MidEast

Echo Chamber Returns? Former Obama Admin Officials Mobilize to Block Iran Sanctions

Former top officials of the Obama administration are actively seeking to discourage Congress from imposing new sanctions on Iran, Jenna Lifhits reported Monday for The Weekly Standard.

The Ploughshares Fund, which was credited by the Obama administration for promoting the nuclear deal, circulated a letter on Capitol Hill that had originally written to the heads of the Senate Foreign Relations Committee. The letter, drafted by former Treasury official, Adam Szubin, criticized a bipartisan Senate bill that was introduced in March to impose new sanctions on Iran. Among the sponsors of the bill are Sen. Chris Coons (D – Del.), Sen. Michael Bennet (D – Colo.), Sen. Bob Casey (D – Penn.) and Sen.
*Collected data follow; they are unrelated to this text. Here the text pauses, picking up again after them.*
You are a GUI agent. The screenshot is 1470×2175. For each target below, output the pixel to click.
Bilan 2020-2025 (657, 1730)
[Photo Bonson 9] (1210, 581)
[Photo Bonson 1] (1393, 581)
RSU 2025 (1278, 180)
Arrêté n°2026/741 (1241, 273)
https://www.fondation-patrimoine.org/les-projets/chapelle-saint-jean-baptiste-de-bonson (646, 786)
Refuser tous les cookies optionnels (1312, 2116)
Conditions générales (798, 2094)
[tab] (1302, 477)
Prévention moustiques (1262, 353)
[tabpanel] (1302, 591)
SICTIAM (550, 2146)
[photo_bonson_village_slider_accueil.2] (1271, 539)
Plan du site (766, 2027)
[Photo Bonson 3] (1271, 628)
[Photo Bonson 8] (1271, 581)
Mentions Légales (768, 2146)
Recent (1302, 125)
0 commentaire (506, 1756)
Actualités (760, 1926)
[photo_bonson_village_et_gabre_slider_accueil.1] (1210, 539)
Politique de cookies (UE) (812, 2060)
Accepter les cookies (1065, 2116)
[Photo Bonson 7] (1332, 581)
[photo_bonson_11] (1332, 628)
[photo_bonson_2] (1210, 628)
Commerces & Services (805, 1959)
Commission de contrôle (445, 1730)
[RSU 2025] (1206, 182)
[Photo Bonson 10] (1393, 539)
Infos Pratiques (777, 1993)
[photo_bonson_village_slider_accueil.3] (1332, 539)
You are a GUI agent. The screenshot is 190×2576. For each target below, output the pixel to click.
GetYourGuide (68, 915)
Richard Blumenthal (D – Conn.), all of whom supported the nuclear deal with Iran.

“[The legislation] would provoke a terrible reaction in Iran and with our allies,” Szubin wrote in the letter. “[It] would contribute no benefit, as it would impose no additional pressure on Iran’s malign activities outside of the nuclear space.”

The effort to derail the bipartisan legislation comes at a time that a new group called Diplomacy Works, made up of former Obama administration officials, has been launched.
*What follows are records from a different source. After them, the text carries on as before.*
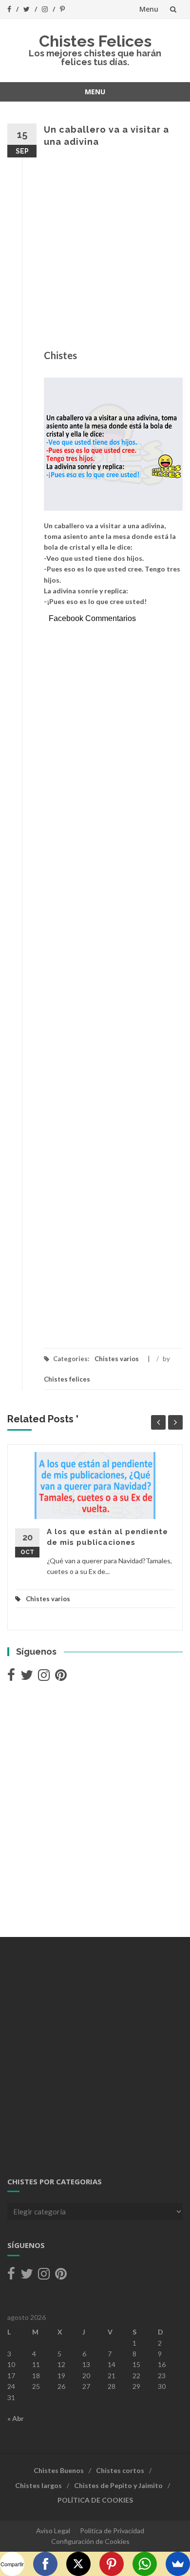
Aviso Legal (53, 2530)
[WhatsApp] (145, 2564)
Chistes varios (117, 1359)
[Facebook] (45, 2564)
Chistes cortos (120, 2470)
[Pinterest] (111, 2564)
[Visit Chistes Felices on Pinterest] (61, 1677)
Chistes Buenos (59, 2470)
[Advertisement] (95, 252)
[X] (78, 2564)
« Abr (15, 2418)
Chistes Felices (95, 41)
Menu (148, 9)
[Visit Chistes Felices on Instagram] (44, 1677)
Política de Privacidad (112, 2530)
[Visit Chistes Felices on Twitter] (26, 1677)
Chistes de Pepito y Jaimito (118, 2485)
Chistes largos (38, 2485)
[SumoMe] (178, 2564)
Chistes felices (67, 1379)
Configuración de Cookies (90, 2541)
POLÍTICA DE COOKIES (95, 2500)
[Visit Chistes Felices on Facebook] (11, 1677)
The goal of the new organization is to have the United States “lead through diplomacy and dialogue – working with allies and partners,” because diplomacy can “address the core causes of conflict in ways that force alone cannot.”

Two experts who opposed the deal criticized the efforts of the former administration, officials told Lifhits.

One described the opposition to new sanctions on Iran as “they will fight tooth and nail any sign of a more robust and hard hitting policy to rollback and subvert Iranian aggression.”

“The same people who promised that the nuclear deal would enable Congress to push back against Iran—literally the very same people—are now mobilizing to prevent any pressure against Iran over its threats to us and our allies,” the other critic added.

“Of course that gives away the game, doesn’t it?” the critic continued. “The goal of the Iran deal was never to prevent Iran from getting nuclear weapons, but instead to empower Iran by giving it something to use as blackmail against U.S. pressure.”

At a Senate hearing in July 2015, Kerry was emphatic that Iran was in agreement that within the framework of the nuclear deal, the United States could impose and maintain non-nuclear sanctions against Iran.

But they are clear and we are clear that we have all other kinds of authorities and let me specific on that because it’s important for this whole debate to be clear. Even with the lifting of sanctions after eight years on missiles or five year on arms are the UN sanctions. It’s only the UN sanctions. We still have sanctions. Our primary embargo is still in place. We are still sanctioning them. And, I might add, for those things that we may want to deal with because of their behavior, for instance, Hezbollah, there is a UN resolution, 1701, the prevents the transfer of any weapons to Hezbollah. That will continue and what we need to do is make sure that we’re enforcing it.

Kerry is on the advisory council of Diplomacy Works.